Leggy seedlings are tall, thin and weak, but you can prevent leggy seedlings by sprouting seeds at the right temperature and by providing the right levels of light, water and fertilizer. In the plant world, tall doesn't always mean healthy; in the case of seedlings, the plants may never grow well. Often the best solution to leggy seedlings is to sow more seeds and provide better conditions.
High temperatures cause seedlings to become leggy. Most vegetable and annual plants' seeds sprout and grow best when the nighttime temperature is 60 to 65 degrees Fahrenheit and the daytime temperature is 70 to 75 F. Some cool-season annual crops and flowering plants such as cabbage (Brassica oleracea Capitata Group) and sweet pea (Lathyrus odoratus) sprout and grow best as seedlings at 55 F. If you're sprouting seeds in a propagator, set it to 75 F for most seeds. Don't place a propagator or other covered seedling container in direct sunlight because the resulting high temperature inside it is harmful to seeds and seedlings.
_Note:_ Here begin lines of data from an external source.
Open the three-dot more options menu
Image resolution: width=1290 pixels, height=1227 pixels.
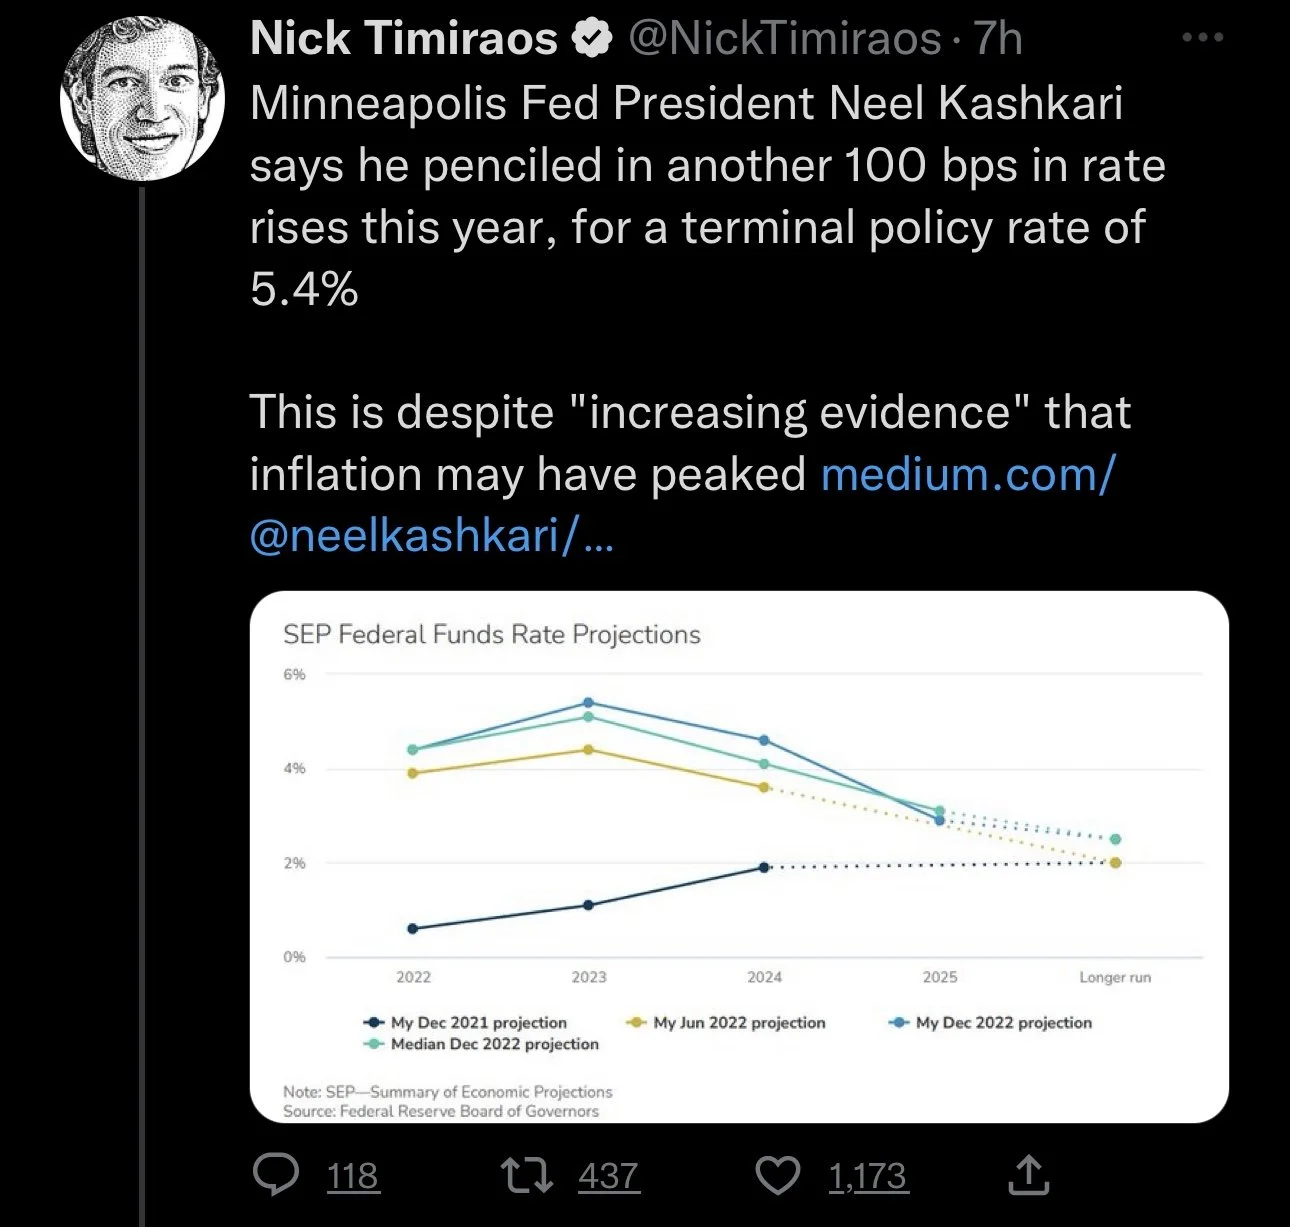point(1201,39)
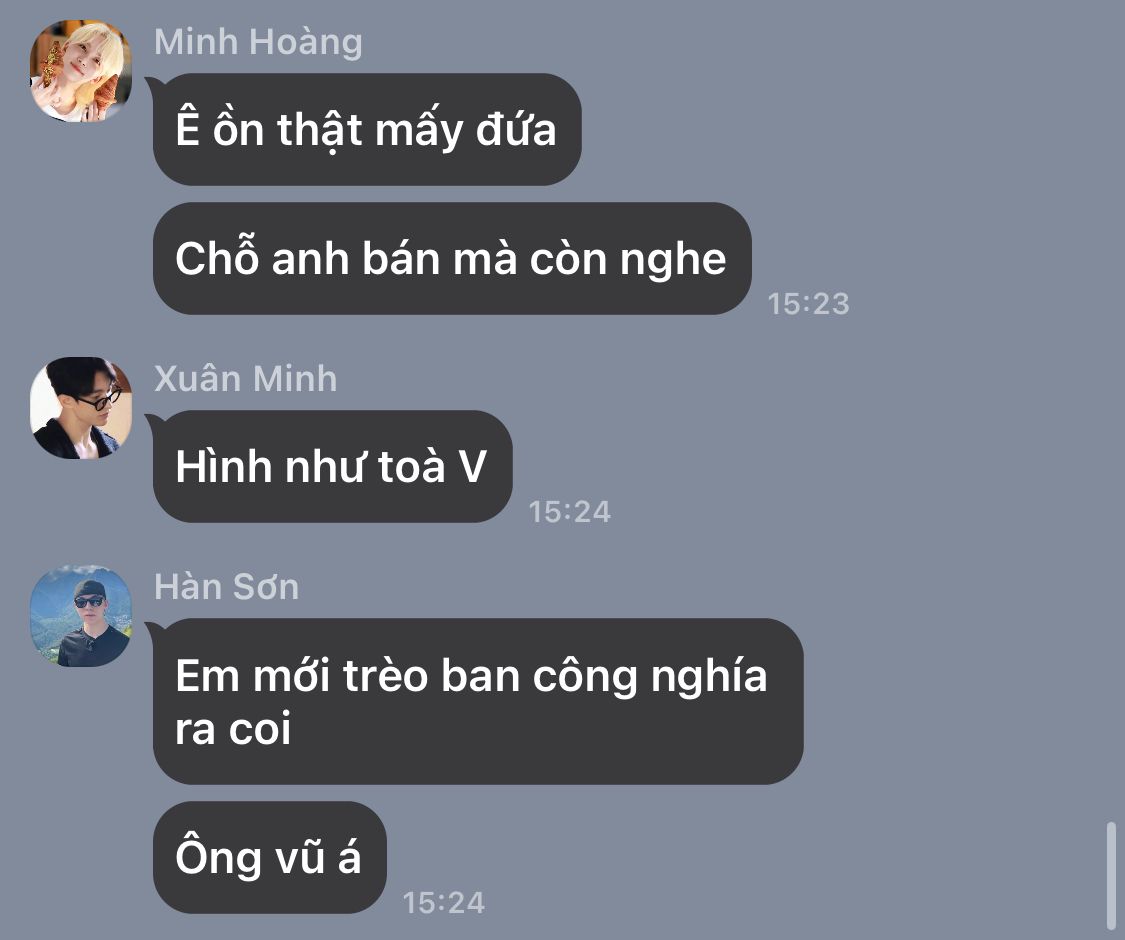Click the letter 'V' in Xuân Minh's message
This screenshot has width=1125, height=940.
point(473,466)
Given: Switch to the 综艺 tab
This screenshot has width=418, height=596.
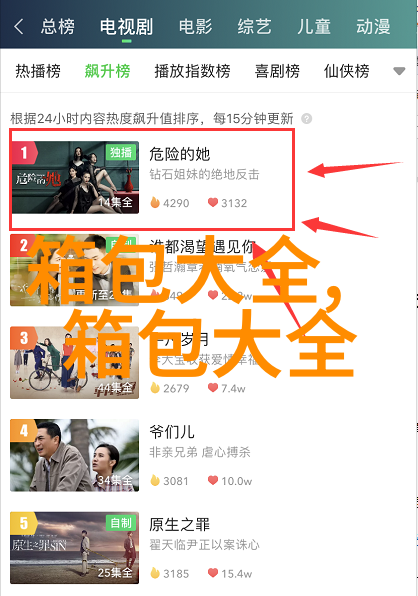Looking at the screenshot, I should (x=254, y=27).
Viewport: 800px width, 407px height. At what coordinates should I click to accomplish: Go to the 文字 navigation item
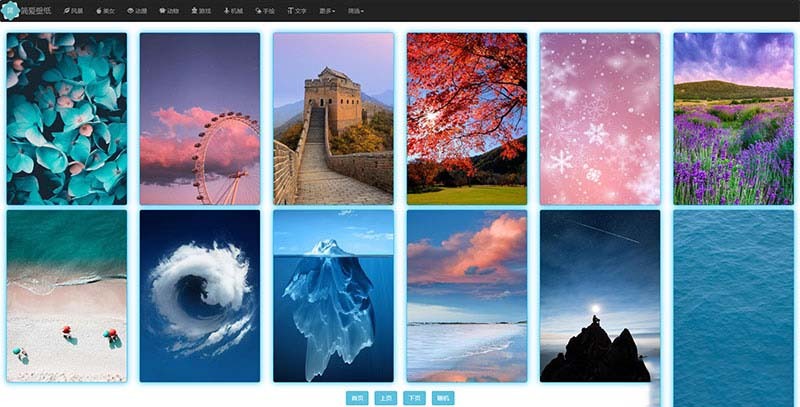297,10
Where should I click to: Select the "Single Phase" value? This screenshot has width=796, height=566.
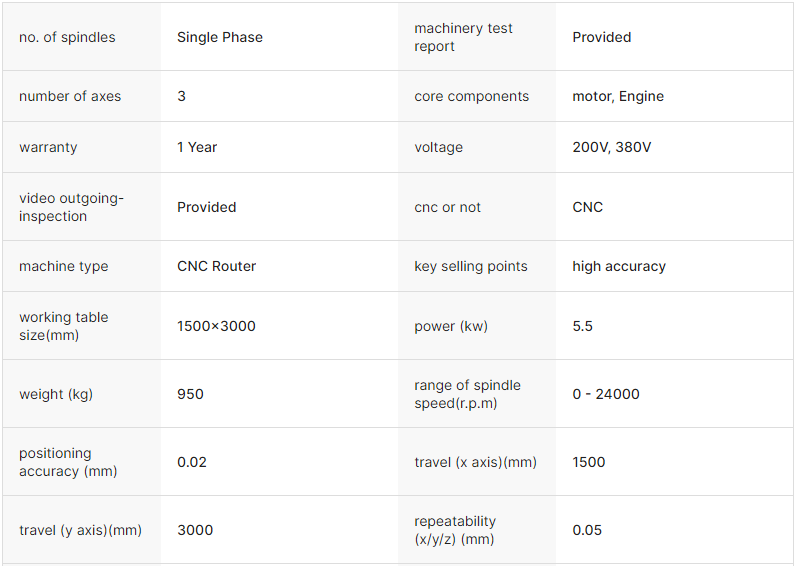[x=220, y=38]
Most seeds don't need light to sprout, but after sprouting they should be placed in bright conditions to prevent legginess. As soon as seedlings appear, place their seed flats or pots in a bright spot such as a sunny, south-facing windowsill. The amount of available light can be increased, if necessary, by placing the seed flats or pots in a cardboard box that is lined with aluminum foil and has one side cut away. Face the box's cut-away side toward the window. Move the seedlings away from the window at night to protect them from low temperatures. Another option is to put the seedlings in the light from fluorescent light tubes. Place the seed flats or pots 3 to 4 inches below a fixture containing a cool white light fluorescent tube and a warm white light fluorescent tube. Leave the lights on for 14 to 16 hours each day, and raise the lights or lower the seedlings as the plants grow taller, preventing their contact with the lights, which can burn the seedlings. If some seeds in a flat haven't sprouted, cover the non-sprouted rows with strips of black plastic or dark cloth until the seedlings appear.
Spacing and Transplanting
Leggy seedlings are sometimes the result of close spacing and late transplanting. Crowded seedlings grow tall to compete for light with their neighbors. When sowing seeds in seed flats, place them in rows 1 to 2 inches apart, and sow them thinly so that when they sprout, the seedlings' leaves won't touch. If the seeds are very fine, mix them with an equal amount of loose, dry sand to help separate the seeds. When seeds sprout, they produce a set of seedling leaves followed by the first true leaves. Seedlings are ready for transplanting when the true leaves appear, which is usually about two to three weeks after seeds were sown. Fill 3-inch-diameter pots with potting soil, and transplant each seedling into its own pot, placing the seedling at the same soil depth at which it grew originally. Hold seedlings by their leaves, not their stems, and take care not to crush their stems when firming the soil around them in their pots.
Watering and Fertilizing
Overwatering and excessive nutrients from fertilizers cause leggy seedlings. Grow seedlings in containers that have bottom drainage holes. Seedlings' potting soil and soilless potting mix should be moist but never wet. Test the moisture level by taking a pinch of the growing mix and squeezing it between your fingers. Water seedlings growing in soilless potting mix when no moisture can be squeezed out of the mix, and water seedlings in potting soil when the soil doesn't feel moist when you rub it between your fingers. Water seedlings with a fine spray attachment on a watering can until water appears at the containers' drainage holes, and allow the containers to drain thoroughly. Feeding seedlings with a weak fertilizer solution at first prevents excessive growth. Dilute a water-soluble 15-30-15 fertilizer at a rate of 1/2 teaspoon per 2 gallons of water, and apply the solution to the seedlings' growing medium when the seedlings are 4 or 5 days old. Two weeks later, dilute the fertilizer at a rate of 1/2 teaspoon per 1 gallon of water, and apply the solution again and every two weeks. You can apply fertilizer solution in place of watering the seedlings if they need watering.